Types of Palm Trees in California

Palm trees conjure visions of tropical paradise and white, sandy beaches.

Appearing some 80 million years ago in the late Cretaceous Period, palms are an evergreen, semitropical plant that grows well in USDA hardiness zones 8 to 10. Most of the over 2,500 species of palms are tree-like, with single trunks and either fan shaped (palmate) or feather shaped (pinnate) compound leaves. There are several species indigenous to the continental United States, most of which are restricted to the warmer regions of southern United States, southern Florida and southern California. A number of imported exotic species have become naturalized with several being classified as invasive by the California Invasive Plant Council (Cal-IPC).

California Fan Palm

The California fan palm is the only indigenous Californian palm.

The California fan palm (Washingtonia filifera) is the only palm indigenous to the state and is now grown throughout subtropical climates worldwide. Reaching 60 feet, with a crown spread of 15 feet, the massive, gray, barrel-shaped trunk can reach over 3 feet in diameter at its widest point, and is ringed with old leaf scars. California fan palms can have up to 30 gray-green, fan-shaped leaves (palmate), each 3 to 6 feet across. These palmate leaves spread out to form a loose and open crown. The leaf stems (petioles) of mature California fan palms have curved thorns along the margins. A distinguishing characteristic of the California fan palm is the cotton-like threads on and between the leaflets that are present even on mature palms.

Washington Fan Palm

The Washington fan palm leaves form a hula skirt shape as they die and droop.

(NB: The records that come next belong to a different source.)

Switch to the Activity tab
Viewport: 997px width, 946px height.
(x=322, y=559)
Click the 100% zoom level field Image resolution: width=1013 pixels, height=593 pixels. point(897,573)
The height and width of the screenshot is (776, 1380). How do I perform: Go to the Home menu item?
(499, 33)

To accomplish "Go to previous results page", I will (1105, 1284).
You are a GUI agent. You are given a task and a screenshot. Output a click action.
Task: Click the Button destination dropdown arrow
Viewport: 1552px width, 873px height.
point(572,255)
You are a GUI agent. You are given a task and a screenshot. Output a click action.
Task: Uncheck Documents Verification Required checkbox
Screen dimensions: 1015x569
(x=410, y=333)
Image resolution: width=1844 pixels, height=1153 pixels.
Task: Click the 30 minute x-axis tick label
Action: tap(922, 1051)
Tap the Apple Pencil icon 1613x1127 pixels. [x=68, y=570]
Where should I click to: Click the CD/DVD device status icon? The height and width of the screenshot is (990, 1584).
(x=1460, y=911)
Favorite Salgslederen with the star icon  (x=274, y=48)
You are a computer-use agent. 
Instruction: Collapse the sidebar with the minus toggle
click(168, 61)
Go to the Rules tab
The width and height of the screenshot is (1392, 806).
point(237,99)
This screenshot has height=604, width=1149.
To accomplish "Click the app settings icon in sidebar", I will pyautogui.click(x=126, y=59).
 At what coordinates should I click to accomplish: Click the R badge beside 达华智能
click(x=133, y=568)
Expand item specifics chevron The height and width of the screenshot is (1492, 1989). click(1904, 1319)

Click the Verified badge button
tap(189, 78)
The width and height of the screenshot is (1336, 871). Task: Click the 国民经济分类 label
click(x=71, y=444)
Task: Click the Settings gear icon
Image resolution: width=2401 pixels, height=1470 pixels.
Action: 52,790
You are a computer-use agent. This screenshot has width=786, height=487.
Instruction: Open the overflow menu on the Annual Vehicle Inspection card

Native to the desert mountain valleys and canyons of Sonora and Baja Mexico, the Washington fan palm (Washingtonia robusta) grows to over 100 feet and has a gray, 10 to12 inches trunk that bulges at the ground becoming more tapered as it reaches the crown of large, glossy, green palmate leaves with drooping leaflet tips. The leaves reach 5 feet in length and 4 feet wide. The 3-feet, orange leaf stems are edged with saw-tooth spines. As the palmate leaves die, they fall against the trunk creating a "hula skirt" effect. This skirt of dry palmate leaves is a fire hazard and provides a home for rats and other undesirable creatures; as such, most California municipalities require that these dead palmate leaves be removed. Large, light-beige, branched flower stalks (inflorescences) appear in the early summer, growing 7 to10 feet long, with the flowers maturing into 1/2-inch black berries. The Washington fan palm is considered an invasive species by California Invasive Plant Council.

True Date Palm

True date palms produce the sweet, tasty fruit loved worldwide.

One of the first cultivated plants in human history, the true date palm (Phoenix dactylifera) is a native of northern Africa that can reach 100 feet when trimmed into a single stem specimen. The broad, gray trunk is patterned with diamond-shaped leaf scars. The leaves are 20 feet long by 2 feet wide, greenish or bluish-gray, feather-shaped (pinnate) and arranged in a thick, 40 feet wide canopy. The 1.5 inch, yellow-orange to red fruit are oblong and have a large, pointed seed, surrounded by sugary flesh. Dates are formed from flowers on 4 feet flower stalks (inflorescences) that emerge from among the leaves in spring. Male and female plants must be grown side by side in order to have the female plants produce dates. Other species of date palms include pygmy date palm (Phoenix roebelenii), Senegal date palm (Phoenix reclinata) and the Canary Island date palm (Phoenix canariensis).